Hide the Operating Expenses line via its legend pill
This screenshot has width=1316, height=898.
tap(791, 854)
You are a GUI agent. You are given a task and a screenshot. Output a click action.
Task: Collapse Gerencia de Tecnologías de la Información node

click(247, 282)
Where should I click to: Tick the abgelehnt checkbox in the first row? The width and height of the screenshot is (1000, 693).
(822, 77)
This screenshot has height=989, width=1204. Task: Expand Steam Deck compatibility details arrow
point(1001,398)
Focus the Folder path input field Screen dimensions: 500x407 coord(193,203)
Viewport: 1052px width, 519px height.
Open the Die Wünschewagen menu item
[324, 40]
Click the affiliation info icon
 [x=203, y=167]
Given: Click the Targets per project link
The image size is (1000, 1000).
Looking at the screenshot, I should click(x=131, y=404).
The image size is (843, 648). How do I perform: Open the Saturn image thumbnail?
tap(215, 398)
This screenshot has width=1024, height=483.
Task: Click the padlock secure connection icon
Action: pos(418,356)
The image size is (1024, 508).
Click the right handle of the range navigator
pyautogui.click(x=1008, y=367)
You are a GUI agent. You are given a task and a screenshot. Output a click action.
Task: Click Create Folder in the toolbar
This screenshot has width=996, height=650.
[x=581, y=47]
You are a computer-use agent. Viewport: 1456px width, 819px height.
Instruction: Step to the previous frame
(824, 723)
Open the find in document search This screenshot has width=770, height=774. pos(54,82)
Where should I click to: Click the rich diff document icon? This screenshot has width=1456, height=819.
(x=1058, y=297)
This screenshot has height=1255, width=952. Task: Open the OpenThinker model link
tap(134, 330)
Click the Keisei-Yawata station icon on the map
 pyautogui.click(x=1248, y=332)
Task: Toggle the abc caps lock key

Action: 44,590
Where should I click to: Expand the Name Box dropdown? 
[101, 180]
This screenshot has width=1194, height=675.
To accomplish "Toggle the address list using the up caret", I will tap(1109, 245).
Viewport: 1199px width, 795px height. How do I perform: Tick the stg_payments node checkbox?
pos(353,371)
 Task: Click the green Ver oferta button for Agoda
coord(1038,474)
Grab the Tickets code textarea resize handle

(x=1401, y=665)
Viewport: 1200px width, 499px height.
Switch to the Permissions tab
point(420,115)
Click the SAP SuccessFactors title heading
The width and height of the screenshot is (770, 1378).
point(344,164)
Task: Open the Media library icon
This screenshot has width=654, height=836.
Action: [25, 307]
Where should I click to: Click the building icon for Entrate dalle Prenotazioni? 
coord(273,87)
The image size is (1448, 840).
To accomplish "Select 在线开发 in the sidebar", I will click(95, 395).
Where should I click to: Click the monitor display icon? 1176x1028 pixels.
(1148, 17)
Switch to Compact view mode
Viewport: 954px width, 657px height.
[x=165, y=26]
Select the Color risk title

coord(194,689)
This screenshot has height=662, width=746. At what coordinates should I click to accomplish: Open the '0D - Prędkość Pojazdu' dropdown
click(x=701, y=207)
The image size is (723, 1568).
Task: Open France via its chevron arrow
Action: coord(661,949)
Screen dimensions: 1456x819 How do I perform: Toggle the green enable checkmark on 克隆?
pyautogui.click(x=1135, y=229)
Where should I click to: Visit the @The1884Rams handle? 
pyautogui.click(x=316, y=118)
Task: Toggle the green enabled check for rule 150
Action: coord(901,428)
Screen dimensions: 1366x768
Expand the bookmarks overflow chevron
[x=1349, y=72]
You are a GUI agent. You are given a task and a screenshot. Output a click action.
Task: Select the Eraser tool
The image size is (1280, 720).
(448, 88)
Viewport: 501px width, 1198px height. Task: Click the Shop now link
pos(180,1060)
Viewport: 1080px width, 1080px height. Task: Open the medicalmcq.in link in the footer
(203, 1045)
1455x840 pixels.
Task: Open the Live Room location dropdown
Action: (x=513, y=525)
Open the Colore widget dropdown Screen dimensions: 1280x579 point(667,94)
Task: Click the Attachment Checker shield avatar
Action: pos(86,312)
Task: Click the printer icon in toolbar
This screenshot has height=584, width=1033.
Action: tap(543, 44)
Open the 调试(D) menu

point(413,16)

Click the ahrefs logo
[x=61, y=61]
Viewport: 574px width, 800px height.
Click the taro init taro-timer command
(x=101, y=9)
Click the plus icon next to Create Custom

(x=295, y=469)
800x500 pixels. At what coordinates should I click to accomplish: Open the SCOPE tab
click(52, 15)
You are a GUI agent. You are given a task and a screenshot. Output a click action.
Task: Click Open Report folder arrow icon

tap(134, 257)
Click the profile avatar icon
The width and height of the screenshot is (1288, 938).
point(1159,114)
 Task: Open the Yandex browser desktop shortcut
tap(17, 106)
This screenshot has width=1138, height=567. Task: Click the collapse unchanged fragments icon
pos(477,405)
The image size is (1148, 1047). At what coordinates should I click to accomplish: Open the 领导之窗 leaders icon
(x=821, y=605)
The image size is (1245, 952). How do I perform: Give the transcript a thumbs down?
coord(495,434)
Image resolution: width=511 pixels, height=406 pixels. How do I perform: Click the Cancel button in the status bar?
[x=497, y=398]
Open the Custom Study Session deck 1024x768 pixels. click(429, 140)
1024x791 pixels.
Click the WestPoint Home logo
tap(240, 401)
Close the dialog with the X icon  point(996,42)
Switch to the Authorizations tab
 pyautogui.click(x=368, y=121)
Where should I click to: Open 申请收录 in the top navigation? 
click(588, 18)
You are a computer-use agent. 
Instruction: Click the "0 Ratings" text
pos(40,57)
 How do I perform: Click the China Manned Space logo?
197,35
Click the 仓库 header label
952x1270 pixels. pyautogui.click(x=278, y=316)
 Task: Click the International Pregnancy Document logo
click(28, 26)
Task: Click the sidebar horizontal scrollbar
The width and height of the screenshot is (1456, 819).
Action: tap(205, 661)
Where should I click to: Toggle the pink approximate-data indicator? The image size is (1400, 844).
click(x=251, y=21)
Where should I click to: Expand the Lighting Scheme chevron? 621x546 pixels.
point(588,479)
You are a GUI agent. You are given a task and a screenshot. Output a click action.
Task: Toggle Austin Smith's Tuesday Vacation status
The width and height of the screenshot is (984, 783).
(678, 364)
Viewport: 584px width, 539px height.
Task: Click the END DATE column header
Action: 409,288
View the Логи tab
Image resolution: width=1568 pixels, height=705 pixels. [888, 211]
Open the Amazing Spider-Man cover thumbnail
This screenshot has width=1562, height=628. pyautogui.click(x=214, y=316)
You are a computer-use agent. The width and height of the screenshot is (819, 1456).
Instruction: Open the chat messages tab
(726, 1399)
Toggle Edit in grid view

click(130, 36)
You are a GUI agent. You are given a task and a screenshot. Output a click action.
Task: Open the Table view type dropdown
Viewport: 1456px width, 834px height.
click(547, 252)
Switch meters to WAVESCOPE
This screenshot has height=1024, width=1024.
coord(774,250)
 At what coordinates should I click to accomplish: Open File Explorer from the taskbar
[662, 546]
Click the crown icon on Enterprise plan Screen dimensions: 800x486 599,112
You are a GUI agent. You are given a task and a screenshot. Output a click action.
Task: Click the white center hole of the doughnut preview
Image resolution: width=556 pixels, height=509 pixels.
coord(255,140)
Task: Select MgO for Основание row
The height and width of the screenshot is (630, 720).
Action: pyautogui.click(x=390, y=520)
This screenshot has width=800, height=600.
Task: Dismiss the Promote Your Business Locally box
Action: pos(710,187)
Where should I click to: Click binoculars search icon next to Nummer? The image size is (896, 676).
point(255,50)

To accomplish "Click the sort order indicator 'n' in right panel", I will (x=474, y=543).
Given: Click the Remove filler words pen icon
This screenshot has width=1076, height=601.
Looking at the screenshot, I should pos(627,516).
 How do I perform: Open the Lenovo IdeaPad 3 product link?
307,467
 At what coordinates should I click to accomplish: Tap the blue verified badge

======

* _WHAT IS NEEDED_
Turn all the material above into a numbered list with one line per item, leaving out the blank lines.

* _TASK RESULT_
1. Hide the Operating Expenses line via its legend pill
2. This screenshot has width=1316, height=898.
3. tap(791, 854)
4. You are a GUI agent. You are given a task and a screenshot. Output a click action.
5. Task: Collapse Gerencia de Tecnologías de la Información node
6. click(247, 282)
7. Where should I click to: Tick the abgelehnt checkbox in the first row? The width and height of the screenshot is (1000, 693).
8. (822, 77)
9. This screenshot has height=989, width=1204. Task: Expand Steam Deck compatibility details arrow
10. point(1001,398)
11. Focus the Folder path input field Screen dimensions: 500x407 coord(193,203)
12. Viewport: 1052px width, 519px height.
13. Open the Die Wünschewagen menu item
14. [324, 40]
15. Click the affiliation info icon
16.  [x=203, y=167]
17. Given: Click the Targets per project link
18. The image size is (1000, 1000).
19. Looking at the screenshot, I should click(x=131, y=404).
20. The image size is (843, 648). How do I perform: Open the Saturn image thumbnail?
21. tap(215, 398)
22. This screenshot has width=1024, height=483.
23. Task: Click the padlock secure connection icon
24. Action: pos(418,356)
25. The image size is (1024, 508).
26. Click the right handle of the range navigator
27. pyautogui.click(x=1008, y=367)
28. You are a GUI agent. You are given a task and a screenshot. Output a click action.
29. Task: Click Create Folder in the toolbar
30. This screenshot has width=996, height=650.
31. [x=581, y=47]
32. You are a computer-use agent. Viewport: 1456px width, 819px height.
33. Instruction: Step to the previous frame
34. (824, 723)
35. Open the find in document search This screenshot has width=770, height=774. pos(54,82)
36. Where should I click to: Click the rich diff document icon? This screenshot has width=1456, height=819.
37. (x=1058, y=297)
38. This screenshot has height=1255, width=952. Task: Open the OpenThinker model link
39. tap(134, 330)
40. Click the Keisei-Yawata station icon on the map
41.  pyautogui.click(x=1248, y=332)
42. Task: Toggle the abc caps lock key
43. Action: 44,590
44. Where should I click to: Expand the Name Box dropdown? 
45. [101, 180]
46. This screenshot has width=1194, height=675.
47. To accomplish "Toggle the address list using the up caret", I will tap(1109, 245).
48. Viewport: 1199px width, 795px height. How do I perform: Tick the stg_payments node checkbox?
49. pos(353,371)
50.  Task: Click the green Ver oferta button for Agoda
51. coord(1038,474)
52. Grab the Tickets code textarea resize handle
53. (x=1401, y=665)
54. Viewport: 1200px width, 499px height.
55. Switch to the Permissions tab
56. point(420,115)
57. Click the SAP SuccessFactors title heading
58. The width and height of the screenshot is (770, 1378).
59. point(344,164)
60. Task: Open the Media library icon
61. This screenshot has width=654, height=836.
62. Action: [25, 307]
63. Where should I click to: Click the building icon for Entrate dalle Prenotazioni? 
64. coord(273,87)
65. The image size is (1448, 840).
66. To accomplish "Select 在线开发 in the sidebar", I will click(95, 395).
67. Where should I click to: Click the monitor display icon? 1176x1028 pixels.
68. (1148, 17)
69. Switch to Compact view mode
70. Viewport: 954px width, 657px height.
71. [x=165, y=26]
72. Select the Color risk title
73. coord(194,689)
74. This screenshot has height=662, width=746. At what coordinates should I click to accomplish: Open the '0D - Prędkość Pojazdu' dropdown
75. click(x=701, y=207)
76. The image size is (723, 1568).
77. Task: Open France via its chevron arrow
78. Action: coord(661,949)
79. Screen dimensions: 1456x819 How do I perform: Toggle the green enable checkmark on 克隆?
80. pyautogui.click(x=1135, y=229)
81. Where should I click to: Visit the @The1884Rams handle? 
82. pyautogui.click(x=316, y=118)
83. Task: Toggle the green enabled check for rule 150
84. Action: coord(901,428)
85. Screen dimensions: 1366x768
86. Expand the bookmarks overflow chevron
87. [x=1349, y=72]
88. You are a GUI agent. You are given a task and a screenshot. Output a click action.
89. Task: Select the Eraser tool
90. The image size is (1280, 720).
91. (448, 88)
92. Viewport: 501px width, 1198px height. Task: Click the Shop now link
93. pos(180,1060)
94. Viewport: 1080px width, 1080px height. Task: Open the medicalmcq.in link in the footer
95. (203, 1045)
96. 1455x840 pixels.
97. Task: Open the Live Room location dropdown
98. Action: (x=513, y=525)
99. Open the Colore widget dropdown Screen dimensions: 1280x579 point(667,94)
100. Task: Click the Attachment Checker shield avatar
101. Action: pos(86,312)
102. Task: Click the printer icon in toolbar
103. This screenshot has height=584, width=1033.
104. Action: tap(543, 44)
105. Open the 调试(D) menu
106. point(413,16)
107. Click the ahrefs logo
108. [x=61, y=61]
109. Viewport: 574px width, 800px height.
110. Click the taro init taro-timer command
111. (x=101, y=9)
112. Click the plus icon next to Create Custom
113. (x=295, y=469)
114. 800x500 pixels. At what coordinates should I click to accomplish: Open the SCOPE tab
115. click(52, 15)
116. You are a GUI agent. You are given a task and a screenshot. Output a click action.
117. Task: Click Open Report folder arrow icon
118. tap(134, 257)
119. Click the profile avatar icon
120. The width and height of the screenshot is (1288, 938).
121. point(1159,114)
122.  Task: Open the Yandex browser desktop shortcut
123. tap(17, 106)
124. This screenshot has width=1138, height=567. Task: Click the collapse unchanged fragments icon
125. pos(477,405)
126. The image size is (1148, 1047). At what coordinates should I click to accomplish: Open the 领导之窗 leaders icon
127. (x=821, y=605)
128. The image size is (1245, 952). How do I perform: Give the transcript a thumbs down?
129. coord(495,434)
130. Image resolution: width=511 pixels, height=406 pixels. How do I perform: Click the Cancel button in the status bar?
131. [x=497, y=398]
132. Open the Custom Study Session deck 1024x768 pixels. click(429, 140)
133. 1024x791 pixels.
134. Click the WestPoint Home logo
135. tap(240, 401)
136. Close the dialog with the X icon  point(996,42)
137. Switch to the Authorizations tab
138.  pyautogui.click(x=368, y=121)
139. Where should I click to: Open 申请收录 in the top navigation? 
140. click(588, 18)
141. You are a computer-use agent. 
142. Instruction: Click the "0 Ratings" text
143. pos(40,57)
144.  How do I perform: Click the China Manned Space logo?
145. 197,35
146. Click the 仓库 header label
147. 952x1270 pixels. pyautogui.click(x=278, y=316)
148.  Task: Click the International Pregnancy Document logo
149. click(28, 26)
150. Task: Click the sidebar horizontal scrollbar
151. The width and height of the screenshot is (1456, 819).
152. Action: tap(205, 661)
153. Where should I click to: Toggle the pink approximate-data indicator? The image size is (1400, 844).
154. click(x=251, y=21)
155. Where should I click to: Expand the Lighting Scheme chevron? 621x546 pixels.
156. point(588,479)
157. You are a GUI agent. You are given a task and a screenshot. Output a click action.
158. Task: Toggle Austin Smith's Tuesday Vacation status
159. The width and height of the screenshot is (984, 783).
160. (678, 364)
161. Viewport: 584px width, 539px height.
162. Task: Click the END DATE column header
163. Action: 409,288
164. View the Логи tab
165. Image resolution: width=1568 pixels, height=705 pixels. [888, 211]
166. Open the Amazing Spider-Man cover thumbnail
167. This screenshot has width=1562, height=628. pyautogui.click(x=214, y=316)
168. You are a computer-use agent. The width and height of the screenshot is (819, 1456).
169. Instruction: Open the chat messages tab
170. (726, 1399)
171. Toggle Edit in grid view
172. click(130, 36)
173. You are a GUI agent. You are given a task and a screenshot. Output a click action.
174. Task: Open the Table view type dropdown
175. Viewport: 1456px width, 834px height.
176. click(547, 252)
177. Switch meters to WAVESCOPE
178. This screenshot has height=1024, width=1024.
179. coord(774,250)
180.  At what coordinates should I click to accomplish: Open File Explorer from the taskbar
181. [662, 546]
182. Click the crown icon on Enterprise plan Screen dimensions: 800x486 599,112
183. You are a GUI agent. You are given a task and a screenshot. Output a click action.
184. Task: Click the white center hole of the doughnut preview
185. Image resolution: width=556 pixels, height=509 pixels.
186. coord(255,140)
187. Task: Select MgO for Основание row
188. The height and width of the screenshot is (630, 720).
189. Action: pyautogui.click(x=390, y=520)
190. This screenshot has width=800, height=600.
191. Task: Dismiss the Promote Your Business Locally box
192. Action: pos(710,187)
193. Where should I click to: Click binoculars search icon next to Nummer? The image size is (896, 676).
194. point(255,50)
195. To accomplish "Click the sort order indicator 'n' in right panel", I will (x=474, y=543).
196. Given: Click the Remove filler words pen icon
197. This screenshot has width=1076, height=601.
198. Looking at the screenshot, I should pos(627,516).
199.  How do I perform: Open the Lenovo IdeaPad 3 product link?
200. 307,467
201.  At what coordinates should I click to accomplish: Tap the blue verified badge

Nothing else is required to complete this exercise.